Darstellung und kritische Würdigung

von Daniel Wittkowsky (Autor) Thomas Schwich (Autor)

Studienarbeit 2009 24 Seiten

BWL - Wirtschaftspolitik

Leseprobe

Inhaltsverzeichnis

Abbildungsverzeichnis

1. Einleitung

2. Wirtschaftswachstum
2.1 Definition von Wirtschaftswachstum und Wachstumspolitik
2.2 Wachstumsziel
2.3 Der Prozess des Wirtschaftswachstums
2.4 Ursachen von Stagnation des Wirtschaftswachstums

3. Grundlagen der Angebotsorientierten Wachstumspolitik
3.1 Theoretische Grundlagen
3.2 Ansatzpunkte der Angebotsorientierten Wachstumspolitik

4. Maßnahmen der Angebotsorientierten Wachstumspolitik
4.1 Finanzpolitik
4.2 Geldpolitik
4.3 Lohnpolitik
4.4 Wettbewerbspolitik
4.5 Sozialpolitik
4.6 Forschungs- und Entwicklungspolitik
4.7 Bildungspolitik
4.8 Ressourcen- und Umweltpolitik

5. Kritische Würdigung der Angebotsorientierten Wachstumspolitik

Literaturverzeichnis

Abbildungsverzeichnis

Abbildung 1: Veränderungen von BIP und PP

Abbildung 2: Laffer Kurve

Abbildung 3: Reallöhne im Vergleich

Abbildung 4: Nominale Lohnstückkosten 1997

Abbildung 5: Nominale Lohnstückkosten 2007

Abbildung 6: Vergleich Lohnstückkosten und Export 2000 - 2007

„Der Staat muss Gärtner sein und darf nicht Zaun sein, wenn er Wachstumspolitik betreiben will.“[1]

1. Einleitung

Gerade in Zeiten von Wirtschaftskrisen entfacht der Streit über die „richtige“

Wirtschaftspolitik. Angefangen von klassischen Ansätzen über den Keynesianismus bis hin zum Monetarismus existieren unterschiedlichste Theorien. Die in den letzten Jahren praktizierte Politik, bei der unter anderem die Agenda 2010 entstand, war geprägt von sozialen Einschnitten, zahlreichen Reformen , mit dem Ziel, die Angebotsseite der Wirtschaft zu stärken. Diese Politik der Angebotsorientierung steht bei der Bundestagswahl 2009 auch im Hinblick auf die aktuelle Wirtschaftskrise nun auf dem Prüfstand.

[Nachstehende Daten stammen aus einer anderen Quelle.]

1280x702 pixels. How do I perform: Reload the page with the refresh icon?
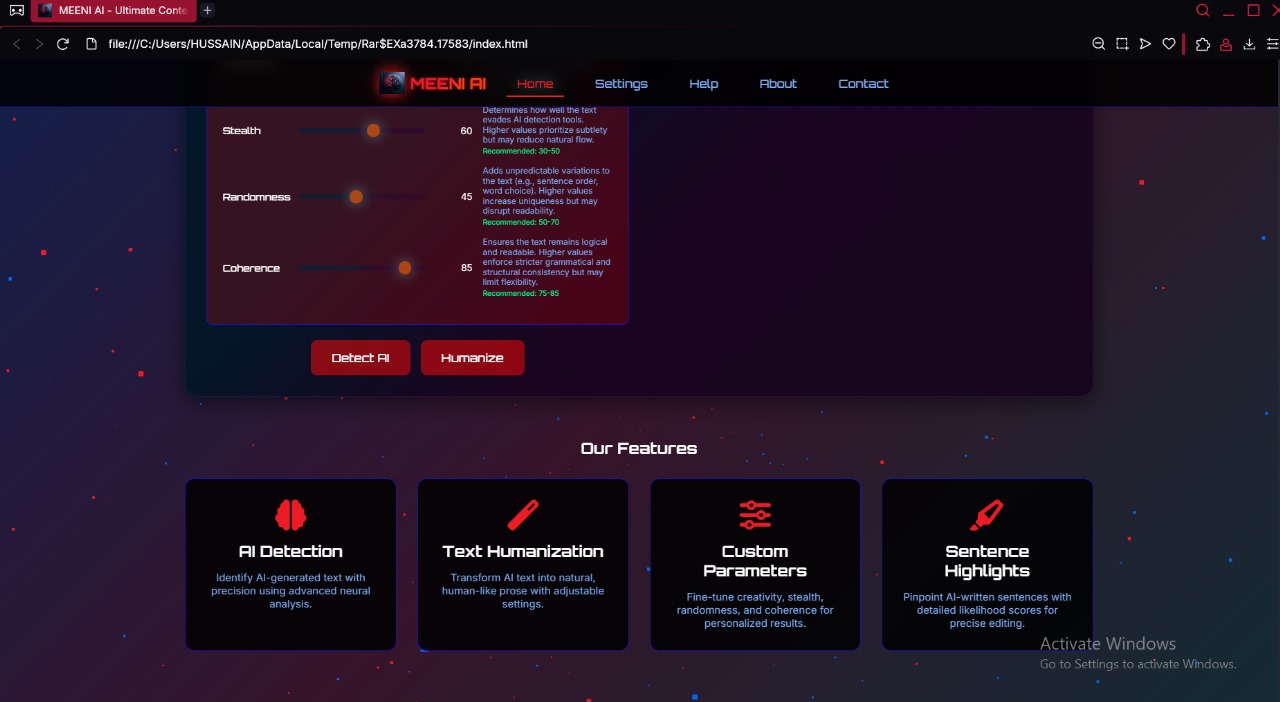tap(63, 44)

In der folgenden Arbeit soll deshalb die Theorie der Angebotsorientierten Wachstumspolitik näher betrachtet werden. Dazu widmet sich Kapitel 2 dem Wirtschaftswachstum. Kapitel 3 stellt die Grundlagen der Angebotstheorie in den Vordergrund. Im folgenden Kapitel 4 werden Maßnahmen genannt, mit denen Aufschwung und Wachstum erreicht werden können. Im letzten Kapitel 5 wird das Thema kritisch gewürdigt und bewertet.

2. Wirtschaftswachstum

2.1 Definition von Wirtschaftswachstum und Wachstumspolitik

Unter Wirtschaftswachstum wird im allgemeinen Sinne „eine anhaltende Ausdehnung der Güterproduktion einer Volkswirtschaft“[2] verstanden, wobei unter Gut sowohl Sachgüter als auch Dienstleistungen fallen. Soll die Definition weiter konkretisiert werden, so gilt es sich in erster Linie mit der Bestimmung von Wirtschaftswachstum auseinanderzusetzen.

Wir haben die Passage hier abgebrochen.